• _Kutipan untuk dibaca_
============================================================
Ahmadsyarifali's Blog

November 29, 2010

Doing something that you don’t want do to anyone.

Filed under: life — Ahmad Syarif @ 3:25 pm

(more…)

June 18, 2010

Menemui kehidupan yang baru

Filed under: life — Ahmad Syarif @ 3:43 pm

Nama Tyzanina, usianya kurang dari 1,5 tahun. Usia jagung dimana dia mulai mengenali tubuhnya dan tubuh orang lain di sekitarnya. Banyak hal yang kemudian bisa dia tangkap ketimbang hanya menangis ketika lapar, atau tertawa ketika melihat hal-hal lucu. Dia mulai bisa berekpresi dengan kerutan atau mendernyitkan tahi untuk hal-hal yang tidak ia setujui atau mengekecewakan, dia juga sudah mulai bisa menyebut kata-kata seperti mama, papa, botak atau paman. Tapi tentu dia belum bisa merangkai kata-kata menjadi sebuah kalimat utuh. Ekspresi tanggung dari anak seusianya sangat menyenangkan untuk diperhatikan, seperti melihat boneka hidup yang ekspresif.

Tapi satu hal yang menarik darinya adalah bagaimana dia hidup dan bergerak menemukan dunianya sendiri. Dia lahir 11 januari 2009, sehari setelah saya menyelesaikan sidang kelulusan sarjana, saya dikabarkan jam 3 pagi bahwa saya sudah menjadi seorang paman, waktu itu saya tidak bisa langsung pulan ke Palembang untuk menjenguk keponakan saya karena harus menyelesaikan beberapa urusan paska sidang sarjana terutama persiapan wisuda.
============================================================
• _Materi yang ditampilkan_
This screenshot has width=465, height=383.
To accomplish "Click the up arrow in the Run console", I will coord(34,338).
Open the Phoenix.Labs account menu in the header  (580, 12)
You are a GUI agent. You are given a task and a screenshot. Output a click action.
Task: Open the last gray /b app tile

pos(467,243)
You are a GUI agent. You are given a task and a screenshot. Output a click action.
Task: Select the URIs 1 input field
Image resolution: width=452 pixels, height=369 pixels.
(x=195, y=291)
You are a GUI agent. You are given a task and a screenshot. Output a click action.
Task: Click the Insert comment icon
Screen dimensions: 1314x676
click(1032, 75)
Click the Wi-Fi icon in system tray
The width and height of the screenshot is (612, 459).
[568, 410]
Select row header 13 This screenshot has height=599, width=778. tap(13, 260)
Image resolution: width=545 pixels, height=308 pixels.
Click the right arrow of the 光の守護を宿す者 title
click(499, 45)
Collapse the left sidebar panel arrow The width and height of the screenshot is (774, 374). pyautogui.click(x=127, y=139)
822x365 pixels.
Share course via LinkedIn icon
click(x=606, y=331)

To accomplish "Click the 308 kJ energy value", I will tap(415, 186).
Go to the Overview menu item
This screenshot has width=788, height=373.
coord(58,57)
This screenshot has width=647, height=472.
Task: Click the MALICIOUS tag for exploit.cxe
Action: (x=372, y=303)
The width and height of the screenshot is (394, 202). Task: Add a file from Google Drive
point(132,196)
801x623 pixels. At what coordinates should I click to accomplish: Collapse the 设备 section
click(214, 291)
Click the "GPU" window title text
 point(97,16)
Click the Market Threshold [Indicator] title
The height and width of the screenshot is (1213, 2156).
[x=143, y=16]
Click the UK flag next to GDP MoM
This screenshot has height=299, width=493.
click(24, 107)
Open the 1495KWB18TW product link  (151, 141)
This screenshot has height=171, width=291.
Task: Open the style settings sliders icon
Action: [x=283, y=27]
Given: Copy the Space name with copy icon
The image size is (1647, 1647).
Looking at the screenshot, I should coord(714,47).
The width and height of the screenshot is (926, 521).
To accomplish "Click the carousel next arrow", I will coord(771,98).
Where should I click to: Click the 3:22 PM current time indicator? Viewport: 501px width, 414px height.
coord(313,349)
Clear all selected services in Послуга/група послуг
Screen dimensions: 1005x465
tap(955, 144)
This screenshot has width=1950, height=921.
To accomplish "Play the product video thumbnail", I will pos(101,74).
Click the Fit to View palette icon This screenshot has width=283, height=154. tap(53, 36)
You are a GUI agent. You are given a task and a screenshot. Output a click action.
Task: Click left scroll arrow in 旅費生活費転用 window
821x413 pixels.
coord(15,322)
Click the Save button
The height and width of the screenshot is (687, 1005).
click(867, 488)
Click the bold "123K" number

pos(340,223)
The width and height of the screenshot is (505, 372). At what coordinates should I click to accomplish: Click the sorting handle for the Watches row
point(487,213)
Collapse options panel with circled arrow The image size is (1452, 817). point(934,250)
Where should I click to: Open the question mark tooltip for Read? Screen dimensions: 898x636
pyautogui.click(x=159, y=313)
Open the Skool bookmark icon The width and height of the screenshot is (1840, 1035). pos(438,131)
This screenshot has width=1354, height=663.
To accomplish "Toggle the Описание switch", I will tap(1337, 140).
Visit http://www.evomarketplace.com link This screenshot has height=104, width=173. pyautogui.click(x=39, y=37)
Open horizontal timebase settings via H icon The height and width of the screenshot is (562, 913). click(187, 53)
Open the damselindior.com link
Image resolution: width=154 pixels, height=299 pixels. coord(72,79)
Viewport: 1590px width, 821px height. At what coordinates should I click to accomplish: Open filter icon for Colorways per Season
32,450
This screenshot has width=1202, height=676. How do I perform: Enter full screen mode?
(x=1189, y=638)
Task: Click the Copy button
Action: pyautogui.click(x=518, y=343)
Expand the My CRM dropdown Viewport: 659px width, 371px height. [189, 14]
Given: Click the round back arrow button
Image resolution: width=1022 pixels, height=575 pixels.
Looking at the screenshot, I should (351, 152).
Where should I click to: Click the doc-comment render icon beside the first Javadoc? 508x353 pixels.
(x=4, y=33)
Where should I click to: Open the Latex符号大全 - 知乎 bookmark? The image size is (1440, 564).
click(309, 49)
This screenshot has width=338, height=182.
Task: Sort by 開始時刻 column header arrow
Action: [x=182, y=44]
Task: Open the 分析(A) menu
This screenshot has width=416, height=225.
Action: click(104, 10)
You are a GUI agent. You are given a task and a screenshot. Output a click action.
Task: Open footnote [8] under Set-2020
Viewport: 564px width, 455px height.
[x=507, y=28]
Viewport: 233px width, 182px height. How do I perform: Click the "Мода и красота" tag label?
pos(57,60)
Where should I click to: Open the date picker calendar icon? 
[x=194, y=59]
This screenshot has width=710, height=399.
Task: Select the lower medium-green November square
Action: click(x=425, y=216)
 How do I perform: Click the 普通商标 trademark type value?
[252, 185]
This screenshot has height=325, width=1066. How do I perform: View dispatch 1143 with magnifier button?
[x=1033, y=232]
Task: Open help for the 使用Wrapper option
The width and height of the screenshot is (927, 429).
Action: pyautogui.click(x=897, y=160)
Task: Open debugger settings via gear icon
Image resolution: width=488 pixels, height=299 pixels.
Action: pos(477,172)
============================================================
• _Perintah A_
Ringkas paragraf dalam kutipan tentang Tyzanina yang diawali "Nama Tyzanina, usianya" menjadi daftar poin tanpa menghilangkan fakta utamanya.
• _Perintah B_
Menurut kutipan tentang Tyzanina, kapan ia lahir?
• _Perintah C_
Lanjutkan kutipan tentang Tyzanina mulai dari kalimat terakhirnya.
Baris-baris tersebut tidak ada hubungannya dengan kutipan tentang Tyzanina.

• _Jawaban A_
- Tyzanina berusia kurang dari 1,5 tahun dan mulai mengenali tubuhnya serta tubuh orang-orang di sekitarnya.
- Ia tidak lagi hanya menangis saat lapar atau tertawa saat melihat hal lucu.
- Ia mulai berekspresi dengan kerutan untuk hal yang tidak ia setujui atau yang mengecewakannya.
- Ia sudah bisa menyebut kata seperti mama, papa, botak, atau paman, tetapi belum bisa menyusun kalimat utuh.
- Ekspresinya yang belum sempurna menyenangkan untuk diperhatikan, seperti boneka hidup yang ekspresif.

• _Jawaban B_
Tyzanina lahir pada 11 Januari 2009, sehari setelah sidang kelulusan sarjana penulis blog.

• _Jawaban C_
Awalnya saya tidak begitu percaya tentang bagaimana kehadiran orang lain bisa menjadikan dirimu orang yang lain lagi, sampai dua hari kemudian adik saya menelpon dan memperdengarkan suara tangisan keponakan saya, suaranya nyaring, lugu tanpa pretensi, seperti seorang penyanyi amatir yang sedang melatih suara tinggi dan gagal. Tanpa saya sadari, entah darimana, seperti diluar kendali tiba-tiba saya meneteskan air mata. Suara tangisan itu begitu singkat karena kemudian disumbat oleh pentil botol dot. Tapi sangat emosional. Saya kemudian memutuskan untuk pulang ke Palembang beberapa hari lebih awal, meminta teman saya untuk membantu sisa urusan persiapan wisuda.

Pertemuan saya dengan dia begitu menegangkan, saya tiba di Palembang sekitar pukul 8 pagi WIB. Saya begitu lelah karena perjalanan Lintas Timur yang menghubungan Lampung-Palembang berada pada titik terjeleknya, membuat saya gagal tidur nyenyak. Waktu itu dia terbungkus dalam kelambu mini mirip tudung saji di meja makan. Tapi kain putih berenda tembus pandang tidak menghalangi saya untuk memperhatikannya, bagaimana dia yang begitu mungil, bening dan bau mentega sedang berjuang untuk bernafas terlentang hanya memperlihatkan hidung dan dada yang kembang-kempis, begitu tidak berdaya sulit dipercaya kalau sekarang dia sudah bisa bernyanyi dan berlari semaunya.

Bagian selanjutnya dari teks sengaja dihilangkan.